=== 文書抜粋 ===
コロナにおける実名報道について 〜NYT5/24一面から考える〜
コロナに感染し、なくなった1000人もの名前が、新聞の一面を飾った。
アメリカ時間で24日日曜日に出されたニューヨークタイムズの一面だ。
亡くなった人の名前、年齢、職種、住んでいた場所、その人に関する一言などが、活字で載せられている。
アメリカで、新型コロナで亡くなった人はまもなく10万人にのぼると言われている。
今回新聞に載ったのはそのわずか0.01%の人たちの名前のみだが、考えさせられるものがある。
亡くなった人たちの人生はどんなものだったのか、決して人数だけで片付けられるものではない。
一人ひとりの尊い命があるということを痛感させられたものだった。
「今日の感染者数は…死者の数は…」
毎日のようにニュースで流れてくる、この結果。
数が少なかれば安心し、数が多ければ「またか」と落胆する。
いつの間にか、死者の数よりも、1日の感染者数の方ばかりを気にし、
「こんなに騒いでいるけど、でも亡くなっている人はそれほどいないのでは」と思ってしまう自分もいる。
=== 参照資料 ===
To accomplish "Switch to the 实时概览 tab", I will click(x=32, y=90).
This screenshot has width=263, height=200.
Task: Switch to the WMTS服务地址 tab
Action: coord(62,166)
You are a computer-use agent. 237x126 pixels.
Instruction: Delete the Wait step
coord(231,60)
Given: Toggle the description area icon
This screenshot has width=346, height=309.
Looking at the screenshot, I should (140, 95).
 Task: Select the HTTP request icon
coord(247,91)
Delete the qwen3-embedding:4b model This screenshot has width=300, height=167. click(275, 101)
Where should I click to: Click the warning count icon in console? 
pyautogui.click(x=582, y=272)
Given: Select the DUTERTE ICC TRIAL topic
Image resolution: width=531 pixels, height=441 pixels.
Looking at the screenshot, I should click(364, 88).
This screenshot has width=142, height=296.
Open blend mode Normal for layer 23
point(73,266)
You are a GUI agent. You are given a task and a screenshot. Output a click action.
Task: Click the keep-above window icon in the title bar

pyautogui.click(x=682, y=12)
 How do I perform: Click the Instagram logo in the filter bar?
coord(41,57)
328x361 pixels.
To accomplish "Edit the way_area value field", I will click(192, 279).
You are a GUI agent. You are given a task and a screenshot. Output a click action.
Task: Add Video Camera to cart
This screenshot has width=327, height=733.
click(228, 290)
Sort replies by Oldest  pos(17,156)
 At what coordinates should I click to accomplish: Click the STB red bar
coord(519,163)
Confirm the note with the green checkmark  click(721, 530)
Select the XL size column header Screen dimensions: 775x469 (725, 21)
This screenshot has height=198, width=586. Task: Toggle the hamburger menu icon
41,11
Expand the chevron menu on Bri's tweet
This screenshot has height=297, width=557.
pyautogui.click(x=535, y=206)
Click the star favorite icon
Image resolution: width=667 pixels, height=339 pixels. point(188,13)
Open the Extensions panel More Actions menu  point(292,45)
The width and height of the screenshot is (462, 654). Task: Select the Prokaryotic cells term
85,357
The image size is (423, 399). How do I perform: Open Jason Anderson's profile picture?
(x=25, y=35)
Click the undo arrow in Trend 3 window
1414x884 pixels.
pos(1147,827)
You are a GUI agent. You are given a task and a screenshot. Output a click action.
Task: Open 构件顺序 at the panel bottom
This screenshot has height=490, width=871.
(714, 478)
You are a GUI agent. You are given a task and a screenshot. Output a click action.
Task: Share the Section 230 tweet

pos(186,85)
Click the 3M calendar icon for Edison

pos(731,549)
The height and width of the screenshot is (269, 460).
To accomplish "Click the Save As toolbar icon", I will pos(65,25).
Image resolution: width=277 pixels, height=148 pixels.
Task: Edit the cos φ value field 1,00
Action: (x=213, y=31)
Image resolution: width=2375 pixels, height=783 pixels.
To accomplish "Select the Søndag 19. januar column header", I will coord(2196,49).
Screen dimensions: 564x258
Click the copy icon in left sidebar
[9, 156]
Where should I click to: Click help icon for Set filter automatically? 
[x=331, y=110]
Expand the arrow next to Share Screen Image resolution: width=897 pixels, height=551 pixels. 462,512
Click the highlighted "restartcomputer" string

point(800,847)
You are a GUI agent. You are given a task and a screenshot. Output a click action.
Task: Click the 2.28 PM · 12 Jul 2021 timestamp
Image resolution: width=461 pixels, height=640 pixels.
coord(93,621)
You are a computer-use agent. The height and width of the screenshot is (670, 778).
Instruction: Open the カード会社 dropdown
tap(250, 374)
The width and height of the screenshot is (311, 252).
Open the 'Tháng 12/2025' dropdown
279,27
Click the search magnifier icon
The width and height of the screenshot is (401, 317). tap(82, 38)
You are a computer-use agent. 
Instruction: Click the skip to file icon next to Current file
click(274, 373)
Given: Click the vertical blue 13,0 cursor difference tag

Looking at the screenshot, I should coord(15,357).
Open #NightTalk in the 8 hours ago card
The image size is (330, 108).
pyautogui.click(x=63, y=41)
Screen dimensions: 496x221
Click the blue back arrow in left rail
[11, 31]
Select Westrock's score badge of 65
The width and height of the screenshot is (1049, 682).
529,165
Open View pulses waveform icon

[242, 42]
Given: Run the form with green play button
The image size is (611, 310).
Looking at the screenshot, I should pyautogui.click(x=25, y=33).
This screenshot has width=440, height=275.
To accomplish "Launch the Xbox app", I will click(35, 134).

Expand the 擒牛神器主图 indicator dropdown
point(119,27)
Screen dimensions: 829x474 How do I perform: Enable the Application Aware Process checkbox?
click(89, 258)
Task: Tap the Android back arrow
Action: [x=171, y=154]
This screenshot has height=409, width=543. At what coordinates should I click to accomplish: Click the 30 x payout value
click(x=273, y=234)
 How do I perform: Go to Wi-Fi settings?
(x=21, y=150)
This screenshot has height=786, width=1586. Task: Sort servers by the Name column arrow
===
§ 作業課題 1: 文書抜粋によると、ニューヨークタイムズの一面には、コロナに感染して亡くなった何人の名前が載ったか。
§ 作業課題 2: 文書抜粋で、ニューヨークタイムズの一面に亡くなった人について載せられたとされる情報を、すべて挙げてください。
§ 作業課題 3: 文書抜粋のうち、「一人ひとりの尊い命があるということを痛感させられたものだった。」で始まり「いないのでは」と思ってしまう自分もいる。」までの部分を書き写してください。

§ 回答 1: 1000人です。

§ 回答 2: 名前、年齢、職種、住んでいた場所、その人に関する一言

§ 回答 3:
一人ひとりの尊い命があるということを痛感させられたものだった。
「今日の感染者数は…死者の数は…」
毎日のようにニュースで流れてくる、この結果。
数が少なかれば安心し、数が多ければ「またか」と落胆する。
いつの間にか、死者の数よりも、1日の感染者数の方ばかりを気にし、
「こんなに騒いでいるけど、でも亡くなっている人はそれほどいないのでは」と思ってしまう自分もいる。